Short Course 1: Top-Down Proteomics
Monday 25.08.2025 (9 am – 5 pm) & Tuesday 26.08.2025 (9 am – 1 pm)
This 2-day short course will give an overview about techniques and applications in top-down proteomics, proteoform research and biopharma, held by leading scientists in the field: Neil Kelleher, Andreas Tholey, Julia Chamot-Rooke, Kyowon Jeong, Yury O. Tsybin and Hartmut Schlüter.
Program of the course:
- What are proteoforms and why are they important ?
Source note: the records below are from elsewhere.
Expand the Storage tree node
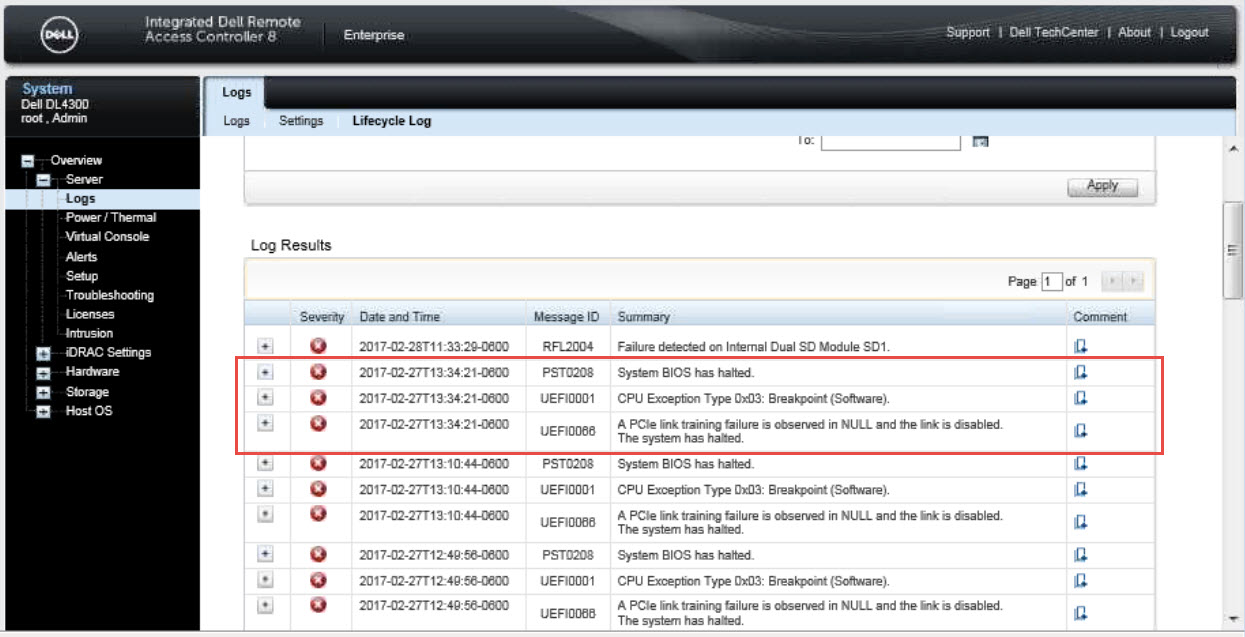 click(x=43, y=392)
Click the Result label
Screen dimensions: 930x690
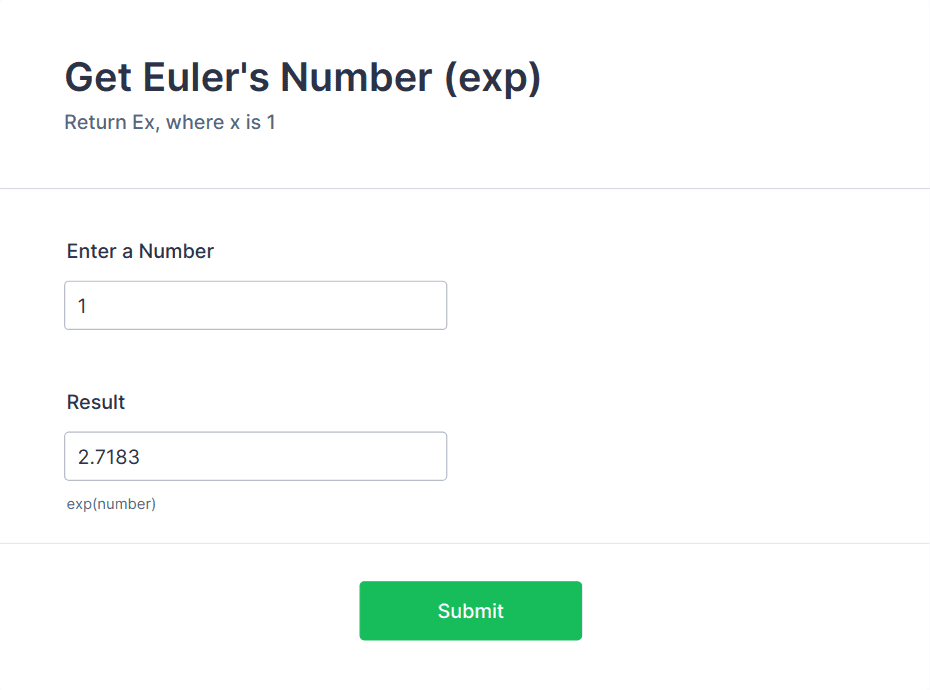95,402
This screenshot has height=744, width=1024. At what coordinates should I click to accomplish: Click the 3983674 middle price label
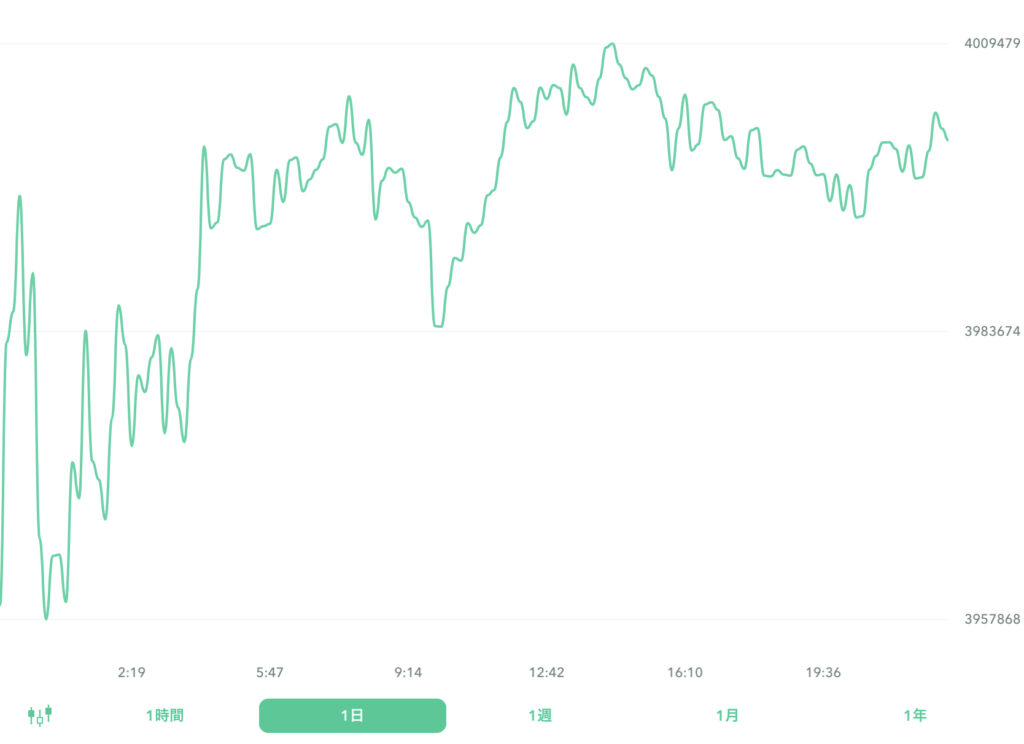991,331
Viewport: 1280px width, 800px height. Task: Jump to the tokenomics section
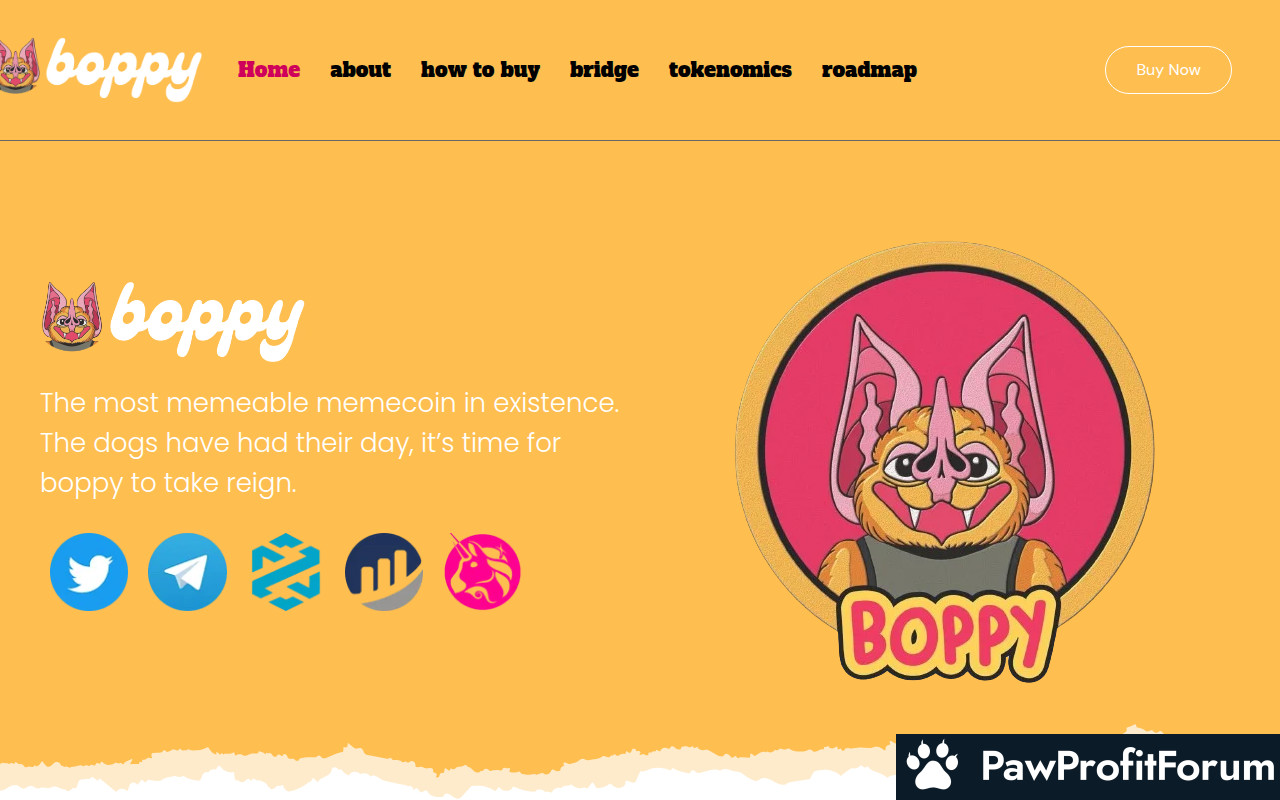coord(730,69)
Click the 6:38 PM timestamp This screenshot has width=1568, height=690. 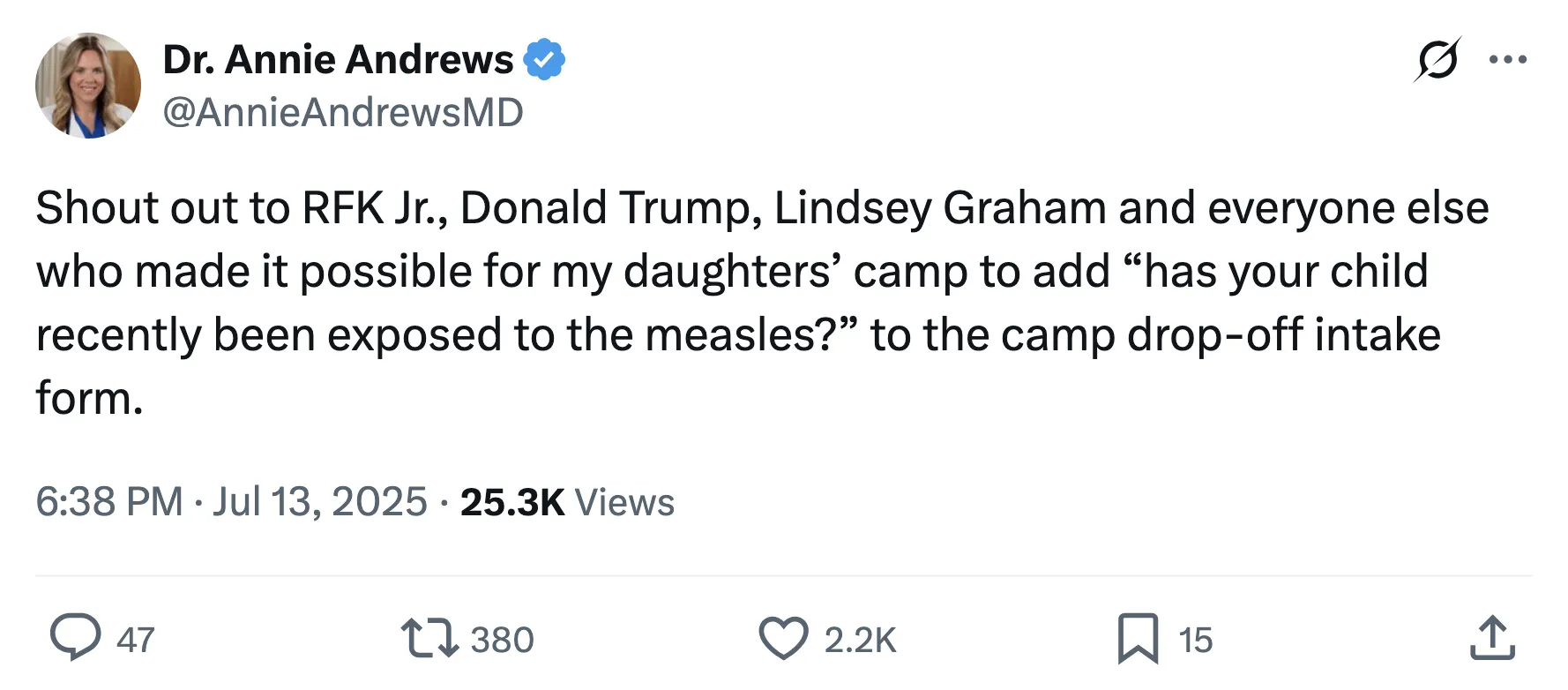(x=108, y=502)
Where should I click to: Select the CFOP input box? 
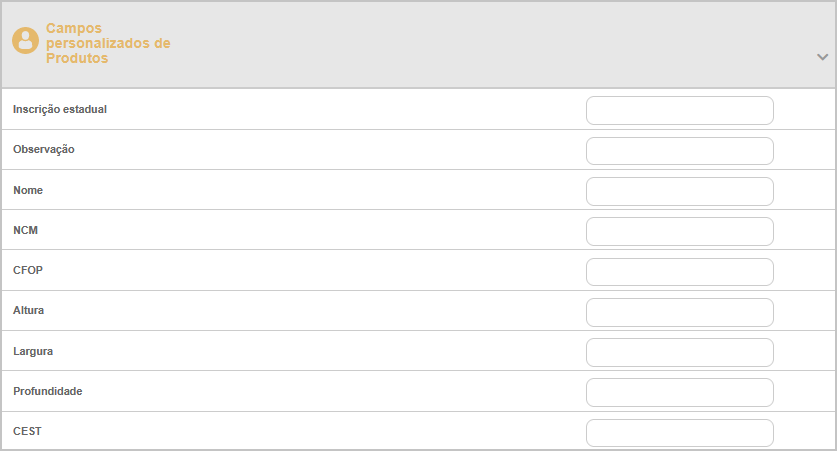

- Sampling of tissues for proteoform analysis
- Liquid chromatography for proteoform fractionation
- Top-down proteomics – basic concepts
- Sample preparation for top-down proteomics
- Mass spectrometry of intact proteins
- Fragmentation of proteoforms
- Top-down-proteomics data analysis - Introduction
- Applications: Analysis of therapeutic proteins in bio-pharma
- Applications: Disease-associated Proteoforms
Short Course 2: Dissecting the impact of deconvolution on top-down identification
Friday 29.08.2025 (9 am – 1 pm)
This 1-day short course will explore the impact of deconvolution in the identification process, comparing Xtract, TopFD, and FLASHDeconv on the same input data. Speakers will include Kyowon Jeong (University of Tuebingen) and David Tabb (University Medical Center of Groningen). Participants will carry out analyses on their own laptops; note that either Microsoft Windows or Linux is necessary for TopPIC Suite support. The software tools will be demonstrated via their GUIs. Prior experience with programming languages is unnecessary.
Theme I: Assessing the degree of variation among deconvolution engines
Participants will deconvolve provided experiments via TopFD and FLASHDeconv on their own computers. They will then analyze the msAlign outputs (as well as a provided MGF file from ProSight PD) in the TDAuditor quality tool. A Jupyter Notebook will then visualize the variation in these deconvolution outputs.
Theme II: Detecting deconvolution impact on identifications
Participants will conduct a uniform TopPIC search on the deconvolution outputs. A Jupyter Notebook will guide them through the resulting PrSMs (Proteoform-Spectrum Matches), revealing areas of agreement and disagreement stemming from the deconvolution process.